DIRECTION:
Tally how many lines in the items below contain the string "resolution", and reply with that number alone.

─── MATERIAL FOR THE TASK

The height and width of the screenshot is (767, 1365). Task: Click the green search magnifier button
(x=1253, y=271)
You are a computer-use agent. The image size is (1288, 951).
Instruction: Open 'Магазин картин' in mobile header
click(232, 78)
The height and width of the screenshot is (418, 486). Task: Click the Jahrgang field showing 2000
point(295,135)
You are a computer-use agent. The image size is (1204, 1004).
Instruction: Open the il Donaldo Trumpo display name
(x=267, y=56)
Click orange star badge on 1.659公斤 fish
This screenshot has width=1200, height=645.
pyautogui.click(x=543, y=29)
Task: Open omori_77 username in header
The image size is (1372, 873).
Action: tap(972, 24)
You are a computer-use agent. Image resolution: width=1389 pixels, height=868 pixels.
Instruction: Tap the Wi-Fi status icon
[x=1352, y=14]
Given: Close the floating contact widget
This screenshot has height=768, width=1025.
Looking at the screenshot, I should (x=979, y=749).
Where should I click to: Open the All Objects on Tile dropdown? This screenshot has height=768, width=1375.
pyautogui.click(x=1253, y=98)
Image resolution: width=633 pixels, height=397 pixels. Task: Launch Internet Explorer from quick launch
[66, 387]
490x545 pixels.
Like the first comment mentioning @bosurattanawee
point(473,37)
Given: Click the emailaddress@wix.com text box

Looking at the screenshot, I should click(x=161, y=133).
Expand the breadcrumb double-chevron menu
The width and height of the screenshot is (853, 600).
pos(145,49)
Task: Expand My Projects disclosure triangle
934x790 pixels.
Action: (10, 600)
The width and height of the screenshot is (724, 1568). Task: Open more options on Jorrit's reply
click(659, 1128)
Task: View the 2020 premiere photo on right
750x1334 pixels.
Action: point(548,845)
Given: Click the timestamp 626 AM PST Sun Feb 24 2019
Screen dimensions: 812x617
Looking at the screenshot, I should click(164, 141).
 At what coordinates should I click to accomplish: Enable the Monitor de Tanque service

──────

WRITTEN RESPONSE:
2